Ikhtishar Ilmu Hadits (11)

بسم الله الرحمن الرحيم
علم الحديث النبوي - Home | Facebook
Ikhtishar Ilmu Hadits (11)
Segala puji bagi Allah Rabbul ‘alamin, shalawat dan salam semoga dilimpahkan kepada Rasulullah, keluarganya, para sahabatnya, dan orang-orang yang mengikutinya hingga hari Kiamat, amma ba’du:
Berikut lanjutan Ikhtishar (Ringkasan) Ilmu hadits merujuk kepada kitab Musthalahul Hadits Al Muyassar karya Dr. Imad Ali Jum’ah, Mushthalahul Haditskarya Syaikh M. Bin Shalih Al Utsaimin, dan lain-lain, semoga Allah menjadikan penulisan risalah ini ikhlas karena-Nya dan bermanfaat, aamin.
TAKMILAH (PELENGKAP)
10. Tadwinul Hadits (Pembukuan hadits)
Hadits di zaman Nabi shallallahu ‘alaihi wa sallam dan para khalifah rasyidin yang empat belum dibukukan sebagaimana yang terjadi setelahnya.
Imam Baihaqi meriwayatkan dalam Al Madkhal dari Urwah bin Az Zubair bahwa Umar bin Khaththab radhiyallahu ‘anhu ingin mencatat sunnah-sunnah, lalu ia bermusyawarah dengan para sahabat Rasulullah shallallahu ‘alaihi wa sallam yang lain dan mereka pun mengusulkan agar dicatat, maka Umar mulai beristikharah untuk hal itu selama sebulan dan pada pagi harinya ia diberikan sikap teguh oleh Allah Ta’ala, ia berkata, “Sesungguhnya aku hendak mencatat sunnah-sunnah, namun aku ingat sebuah kaum sebelum kalian, mereka mencatat banyak buku dan menekuninya, lalu mereka tinggalkan kitab Allah. Sedangkan aku, demi Allah, tidak akan mencampurkan kitab Allah dengan sesuatu apapun untuk selamanya.”

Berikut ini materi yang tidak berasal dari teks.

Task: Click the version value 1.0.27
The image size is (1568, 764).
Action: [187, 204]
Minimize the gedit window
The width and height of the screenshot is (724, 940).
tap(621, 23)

Pada masa khalifah Umar bin Abdul ‘Aziz rahimahullah, dimana ia khawatir hadits akan hilang, maka Umar menulis surat kepada hakimnya di Madinah, yaitu Abu Bakar bin Muhammad bin ‘Amr bin Hazm, yang isinya, “Lihatlah mana hadits Nabi shallallahu ‘alaihi wa sallam lalu catatlah, karena aku khawatir ilmu akan hilang dan ulama akan pergi. Jangan kamu terima selain hadits Rasulullah shallallahu ‘alaihi wa sallam. Dan agar kamu menyebarkan ilmu, duduk (mengajar) sehingga orang yang tidak mengetahui menjadi tahu, karena ilmu tidak akan hilang hingga menjadi tersembunyi.”
Lalu dikirim juga surat ke tempat-tempat yang lain, kemudian diperintahkan kepada Muhammad bin Az Zuhri untuk membukukannya.
Oleh karena itu, orang pertama yang menyusun buku hadits adalah Muhammad bin Syihab Az Zuhriy atas perintah Amirul Mukminin Umar bin Abdul ‘Aziz rahimahumallah, hal itu terjadi pada akhir abad pertama hijriah, lalu orang-orang mengikutinya, dan cara mereka menyusun hadits bermacam-macam.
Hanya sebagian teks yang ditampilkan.